Se il governo di Matteo Renzi cambierà i nomi e soprattutto le “regole d’ingaggio” dei direttori generali e dei capi (e membri) dei gabinetti ministeriali, forse davvero il Palazzo potrebbe tremare. La prima scossa è arrivata, ieri, col discorso della fiducia. È importante, però, avere ben chiari gli obiettivi di una simile manovra, che vanno ben oltre il facile payoff della pedata anticasta.
Oggi agli incarichi apicali della Pa può accedere solo un’élite fatta di consiglieri di Stato, magistrati, alti dirigenti e professori universitari. Questo ha due conseguenze: da un lato determina un forte problema di autoreferenzialità, dall’altro lascia ministri non sempre preparatissimi in balia di una burocrazia i cui interessi non sono necessariamente allineati con quelli dei vertici politici. Col risultato che, non di rado, le carriere dei ministri (o quanto meno i provvedimenti da loro promossi) si infrangono su una gestione “disinvolta” delle norme, un uso chirurgico di freno e acceleratore nell’emanazione di regolamenti e decreti attuativi, correzioni furbette agli articolati di legge.
Per uscirne, bisogna sciogliere tre nodi. Il primo riguarda la natura degli incarichi di direttore generale e membro di gabinetto dei ministri: l’uno in forza all’amministrazione, l’altro strettamente fiduciario del ministro. In entrambi i casi è importante imputare correttamente le responsabilità, assegnare un peso cruciale alla valutazione dei risultati, e superare l’attuale situazione di inamovibilità. Oggi i direttori generali restano sostanzialmente illicenziabili, avendo superato un concorso pubblico. Il loro inquadramento andrebbe invece allineato a quello dei dirigenti nel settore privato. Nel frattempo, come ha evidenziato Mariella Mainolfi (Il Sole-24 Ore, 21 febbraio 2014), si può fare molto con le norme esistenti: che permettono, per esempio, di attribuire grande rilevanza alle misure di performance e di introdurre un obbligo di mobilità tra le amministrazioni per evitare cristallizzazioni.

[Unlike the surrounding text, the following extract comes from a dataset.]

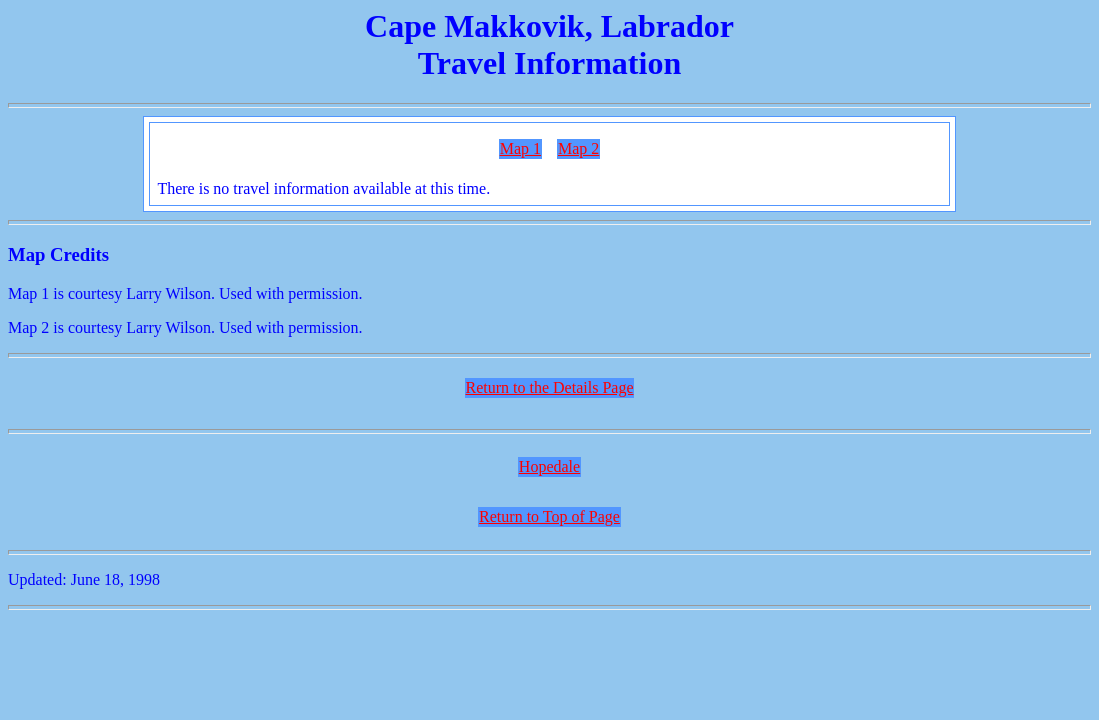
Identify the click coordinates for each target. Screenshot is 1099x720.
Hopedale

Il secondo tema ha a che fare con le modalità di selezione del personale. I dirigenti dovrebbero essere individuati attraverso selezioni le più trasparenti e competitive possibili (Fabrizio Forquet ha proposto, almeno per alcune posizioni chiave, addirittura una call internazionale – Il Sole 24 Ore, 14 febbraio 2014). I membri del gabinetto, invece, dovrebbero rispondere in modo più diretto e forte al ministro, perché ne rappresentano il vero braccio operativo. A ogni modo, occorre abbandonare l’anacronistico requisito di appartenenza ad altre “caste” (appunto, magistrati, consiglieri di Stato ecc.) per ottenere l’incarico. È certamente un modo per garantire l’afflusso di persone competenti, ma non è certo l’unico né il più efficiente. Anzi, bisognerebbe definire una vera e propria incompatibilità: non solo perché si tratta di carriere diverse senza alcuna giustificazione logica all’osmosi, ma anche e soprattutto per soffocare gli ovvi conflitti di interesse. Come minimo, bisognerebbe estendere l’attuale obbligo di aspettativa per i capi di gabinetto a tutti gli altri membri del gabinetto stesso.
Il terzo punto è quello più importante: figure quali i direttori generali e i capi di gabinetto sono, in modo e con funzioni diverse, strumentali all’adozione di decisioni politiche (incluso evitare che vengano fatte scelte palesemente illegittime). Per quanto perfetta sia la governance, l’efficacia in ultima analisi dipende dal “manico”: nessuna norma sarà mai chiara, trasparente e adeguata se non c’è a monte una forte determinazione a evitare provvedimenti confusi. In questo senso, prima ancora della rivoluzione tra i dirigenti, il governo compirebbe un gesto rivoluzionario se prendesse l’impegno a non emanare più decreti “omnibus”, che sono il terreno di coltura ideale per i comportamenti opportunistici delle burocrazie. Non si può cambiare verso se non si parte da qui.